DOUGIE NICOLSON, COURIER, 01/03/12, NEWS.



Pictured at St. Andrews Town Hall tonight, Thursday 1st March 2012, at the "Is Wind The Answer" meeting is Struan Stevenson - Conservative MEP for Scotland.
DOUGIE NICOLSON, COURIER, 01/03/12, NEWS. Pictured at St. Andrews Town Hall tonight, Thursday 1st March 2012, at the "Is Wind The Answer" meeting is Struan Stevenson - Conservative MEP for Scotland.

A Fife SNP councillor has accused a Conservative MEP of turning a windfarm debate at St Andrews into a ”Tory tub-thumping contest”.
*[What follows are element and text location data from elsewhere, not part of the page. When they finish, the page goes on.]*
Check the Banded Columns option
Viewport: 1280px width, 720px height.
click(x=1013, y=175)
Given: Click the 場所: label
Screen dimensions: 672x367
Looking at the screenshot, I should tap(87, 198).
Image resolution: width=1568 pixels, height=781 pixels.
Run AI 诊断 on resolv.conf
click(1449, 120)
David McDiarmid (Howe of Fife and Tay Coast) told The Courier he was so incensed at Struan Stevenson’s reference to ”fraudulent” Scottish Government policies that he engaged in ”heated dialogue” with the MEP across the floor and ”walked out of the meeting in disgust”.
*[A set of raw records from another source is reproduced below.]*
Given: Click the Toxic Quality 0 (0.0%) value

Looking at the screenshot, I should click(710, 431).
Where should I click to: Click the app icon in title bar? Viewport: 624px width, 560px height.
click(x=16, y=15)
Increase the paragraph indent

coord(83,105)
But as Mr Stevenson stood by his speech, meeting chairman Graham Lang said it was ”unfair” for Mr Stevenson to single out the SNP for criticism.

Thursday night’s Is Wind The Answer? meeting was organised by Cameron Community Council and attracted more than 300 people, with speakers including senior member of US billionaire Donald Trump’s executive team. The meeting discussed turbines’ pros and cons amid concerns that mass windfarm development could ruin Scotland’s landscape and may not be the most effective source of renewable energy.
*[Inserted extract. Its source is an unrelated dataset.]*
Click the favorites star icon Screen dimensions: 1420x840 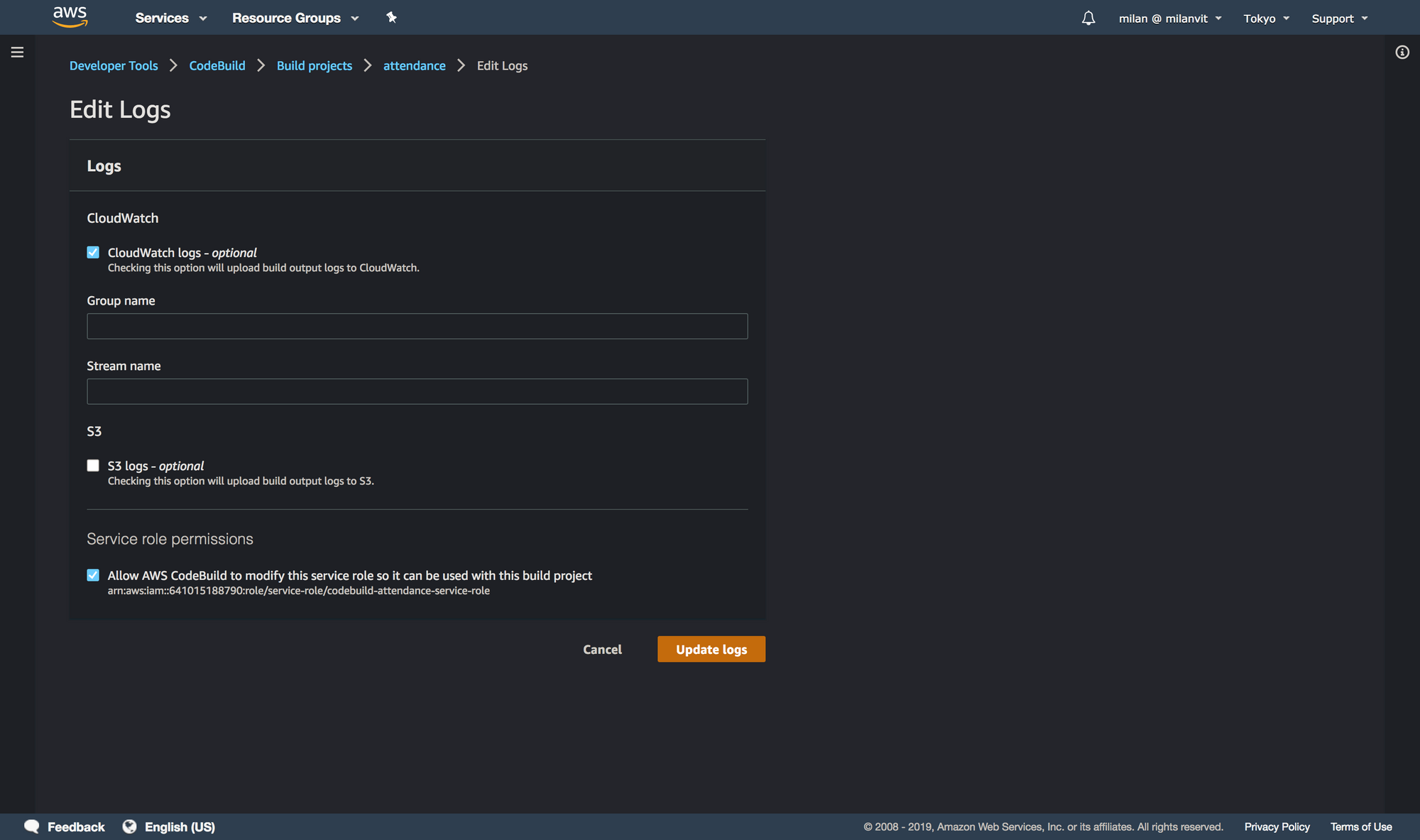[x=390, y=17]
Mr McDiarmid said: ”At one point I thought I had turned up at a Tory party conference although if Struan Stevenson was looking for votes he’d come to the wrong venue.”

He added: ”Wind turbines are too important and serious an issue to the people of north-east Fife. There were a lot of SNP voters in the audience on Thursday night and with his remarks he totally alienated them.”

Continuing his criticism, Mr McDiarmid said: ”He used the word ‘hypocrisy’ aimed at Alex Salmond, but he never mentioned the Tories scrapped the carbon capture plant at Longannet and it was also a Tory government that closed the pits.

”Those like-minded people at the meeting, including myself, deserve to listen to speeches which lay out the facts and not political diatribe.”

Mr Stevenson had spoken of his concerns about ”landscape vandalism” and the costs of offshore windfarms.

He said: ”In my previous speeches, I have often highlighted how SNP policymakers hide the true facts about wind power. I have discussed Scotland’s looming energy crisis and the SNP’s fraudulent use of energy policy as a vehicle for political rather than economic gain.

”Somehow, we now have a situation where people feel ashamed to protest against industrial wind turbines on the basis that they are allegedly green.

”The majority keep silent as our precious landscape is routinely trashed. The SNP propaganda machine makes us feel that this is not a valid reason to object.”

Mr Stevenson declined to respond to Mr McDiarmid’s attack, but a spokesman expressed surprise ”that an elected councillor is so amazed that a politician got up and made a political speech on the issue at hand.”